LongVie 2 is an open-source multimodal controllable ultra-long video world model that generates coherent videos up to 5 minutes using depth and pointmap controls for precise guidance.
When was LongVie 2 released?
The paper was submitted and published on arXiv on December 15, 2025, with model weights and code released around the same time.
Is LongVie 2 free to use?
Yes, it is fully open-source with model weights, code, and inference scripts available on Hugging Face and GitHub under permissive license, no usage fees.
How long of videos can LongVie 2 generate?
It supports continuous autoregressive generation up to 5 minutes (typically 3-5 minutes demonstrated) with maintained quality and consistency.
What controls does LongVie 2 use?
It integrates dense depth maps and sparse pointmaps/keypoints for multimodal guidance, enabling fine-grained semantic and motion control over long sequences.
Where can I download LongVie 2?
Model weights and code are hosted on Hugging Face at Vchitect/LongVie2, with GitHub repo at Vchitect/LongVie and project page at vchitect.github.io/LongVie2-project/.

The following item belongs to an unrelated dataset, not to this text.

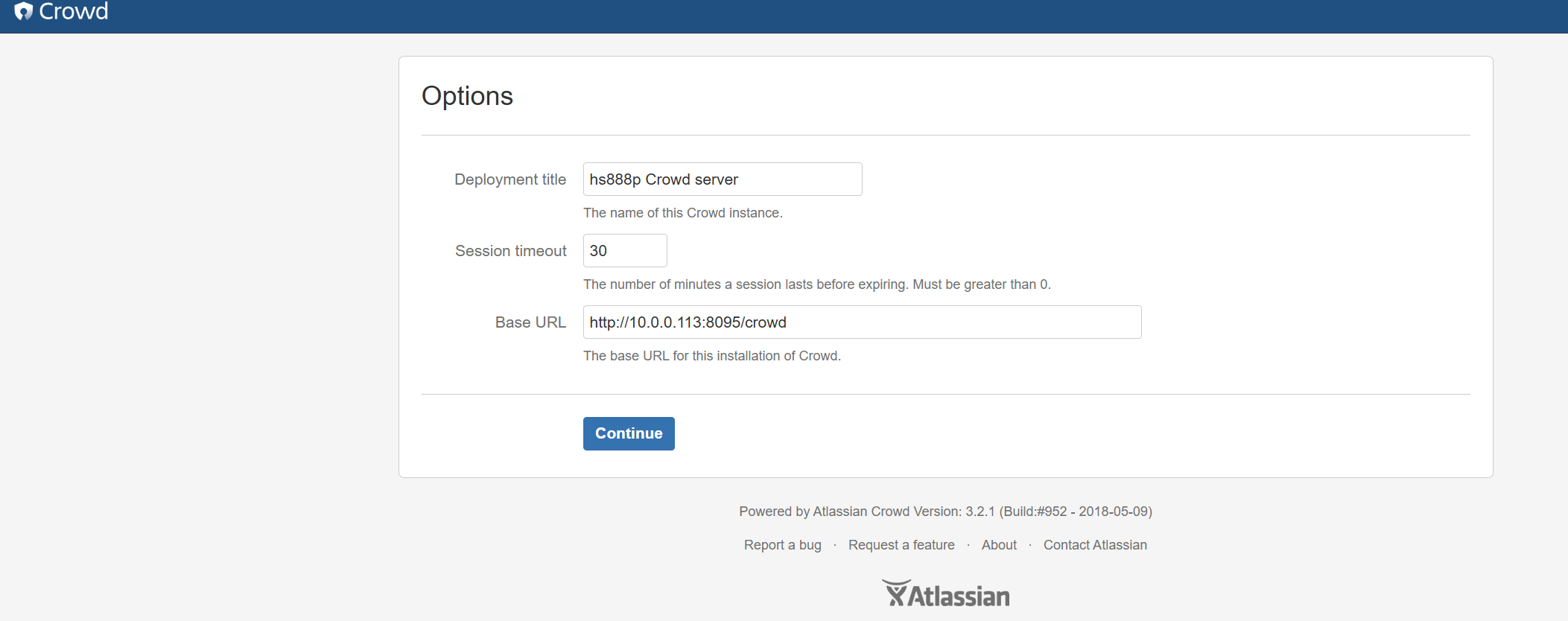Click the Session timeout input box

What benchmark does LongVie 2 use?
It introduces and tops LongVGenBench, a new evaluation set with 100 high-resolution one-minute videos across diverse environments for long-video assessment.
Is LongVie 2 suitable for beginners?
No, it’s research-oriented requiring technical setup, GPU hardware, and control signal preparation; best for developers and researchers rather than casual users.